5. A method according to claim 4, characterised in that per 1 kg of
molten material one uses a foaming agent which contains 0.2-2 g
carbon.
6. A method according to claim 4, characterised in that the molten
material contains oxides, said oxides being reduced by the carbon
of the foaming agent and which release gases C0.sub.2 or CO.
7. A method according to claim 2, characterised in that apart from
the foaming agent at least one further reaction agent is metered
into the melt film.
8. A method according to claim 7, characterised in that as a
further reaction agent Fe.sub.2O.sub.3 is used.
9. A method according to claim 1, characterised in that the
atomiser is heated or cooled and that the viscosity of the melt
film is set by variation of the temperature of the atomiser.
10. A method according to claim 9, characterised in that the
atomiser is heated or cooled by auxiliary agents.
11. A method according to claim 1, characterised in that the
vertically standing inner wall of a hollow cylinder is used as a
foaming surface.
12. A method according to claim 11, characterised in that the
foaming surface is heated or cooled and that the flow speed of the
mixture or of the material foam is set by variation of the
temperature of the hollow cylinder.
13. A method according to claim 1, characterised in that slag,
glass, blast furnace slag or waste incineration slag is used as a
molten material.
14. A device for foaming molten materials (1), characterised by a
surface of a movable atomiser (13), a movable atomiser (13) for the
continuous processing of molten materials into a melt film (6) on
the surface of the atomiser, a metering means (24) for metering
foaming agent (3) into the melt film, a movable atomiser for
atomising the melt film mixed with the foaming agent, and a foaming
surface (15) for accommodating the mixture and for foaming the
mixture on the foaming surface into material foam (5).
15. A device according to claim 14, characterised in that the
atomiser is a horizontal, rotating disk which processes and
atomises the molten material into a melt film on account of the
centrifugal forces on the disk.
16. A device according to claim 15, characterised in that the disk
comprises at least one concentric step (8) or at least one
concentric groove (9) open towards the rotation centre.
17. A device according to claim 14, characterised in that the
foaming surface is a vertically standing hollow cylinder on which
the mixture or the material foam flows away by way of gravity.

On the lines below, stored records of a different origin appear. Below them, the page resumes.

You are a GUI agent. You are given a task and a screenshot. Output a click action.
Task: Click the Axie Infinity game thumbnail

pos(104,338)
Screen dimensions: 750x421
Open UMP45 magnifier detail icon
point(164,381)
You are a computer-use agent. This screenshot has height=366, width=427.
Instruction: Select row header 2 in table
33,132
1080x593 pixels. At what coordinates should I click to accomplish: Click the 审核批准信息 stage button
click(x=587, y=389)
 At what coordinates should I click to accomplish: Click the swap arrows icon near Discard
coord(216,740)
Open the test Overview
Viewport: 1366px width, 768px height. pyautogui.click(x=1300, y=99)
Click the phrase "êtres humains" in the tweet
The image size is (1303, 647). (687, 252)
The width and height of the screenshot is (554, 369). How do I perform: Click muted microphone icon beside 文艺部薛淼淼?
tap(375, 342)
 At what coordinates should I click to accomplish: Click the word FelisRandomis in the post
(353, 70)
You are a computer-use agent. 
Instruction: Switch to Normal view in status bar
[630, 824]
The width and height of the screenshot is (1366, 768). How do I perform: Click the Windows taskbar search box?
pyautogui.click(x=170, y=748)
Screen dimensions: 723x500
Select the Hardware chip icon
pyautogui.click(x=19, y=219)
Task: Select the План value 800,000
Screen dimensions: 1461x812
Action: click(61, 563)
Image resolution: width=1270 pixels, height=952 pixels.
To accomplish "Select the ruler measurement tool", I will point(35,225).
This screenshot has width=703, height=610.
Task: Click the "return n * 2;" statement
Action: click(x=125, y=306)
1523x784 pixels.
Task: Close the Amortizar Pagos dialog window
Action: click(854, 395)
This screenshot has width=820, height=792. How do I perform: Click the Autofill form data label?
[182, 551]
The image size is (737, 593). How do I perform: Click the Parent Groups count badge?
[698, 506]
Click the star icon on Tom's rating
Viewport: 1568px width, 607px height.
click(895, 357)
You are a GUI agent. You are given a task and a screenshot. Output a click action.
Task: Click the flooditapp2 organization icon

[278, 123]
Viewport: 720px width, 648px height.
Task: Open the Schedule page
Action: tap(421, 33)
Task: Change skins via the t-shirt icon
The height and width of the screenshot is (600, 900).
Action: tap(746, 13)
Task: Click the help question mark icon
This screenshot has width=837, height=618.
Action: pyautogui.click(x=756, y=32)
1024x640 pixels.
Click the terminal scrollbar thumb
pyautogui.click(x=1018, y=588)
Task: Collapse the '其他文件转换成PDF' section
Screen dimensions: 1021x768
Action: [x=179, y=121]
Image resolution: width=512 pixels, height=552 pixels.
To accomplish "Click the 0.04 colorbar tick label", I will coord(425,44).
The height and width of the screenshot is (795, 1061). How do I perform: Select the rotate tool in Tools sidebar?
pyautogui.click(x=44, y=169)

18. A device according to claim 17, characterised in that the
hollow cylinder is widened to the top or bottom in a funnel-like
manner.
Description
BACKGROUND OF THE INVENTION
[0001] There are known various methods in order to produce glass
foam from glass-forming materials. One differentiates between
methods in which a powdery parent product releases foaming gases,
for example by heating at melting temperature in a through-type
furnace, and methods in which a melt directly during its cooling by
way of an admixed foaming agent releases gases that foam the
melt.
[0002] A first, common method in a glass-melting furnace first
manufactures a special glass mixture. The glass mixture, after
cooling and solidifying, is finely ground, mixed with foaming
agent, filled in molds and, in a second thermal step, is again
heated to temperatures in the region of the melting temperature of
the glass where the glass, begins to foam by way of decomposition
of the foaming agent. After cooling there is present a product that
may be applied in the building industry for insulating purposes.
The disadvantage of this method lies in the high manufacturing
costs that originate from both thermal manufacturing steps.
[0003] Another method known from the iron industry is based on the
direct foaming of ironworks slag out of the melt. The fluid slag at
the same time, for example, together with water as a foaming agent
is led in channels in which the water evaporates by way of the high
slag temperature. On its way through solidifying slag the
evaporated water causes the slag to foam. With this there arises a
closed-pore, pumice-like product, the so-called foamed slag may be
applied in the building industry for insulating purposes or also as
gravel replacement in civil and underground engineering. With this
method it is a disadvantage that one does not produce a really
high-quality product with a uniform pore construction, which may be
used today in the building trade and civil and underground
engineering. Moreover, in a secondary reaction sulphur mixes with
water into H.sub.2S, which greatly limits the manufacture and the
utilisation of the foamed slag.
[0004] With a further method, which on a large technical scale
could not prove its value, a gas is dissolved in molten material.
When the material solidifies later, the dissolved gas is again
released in a directed manner, for example by a pressure reduction.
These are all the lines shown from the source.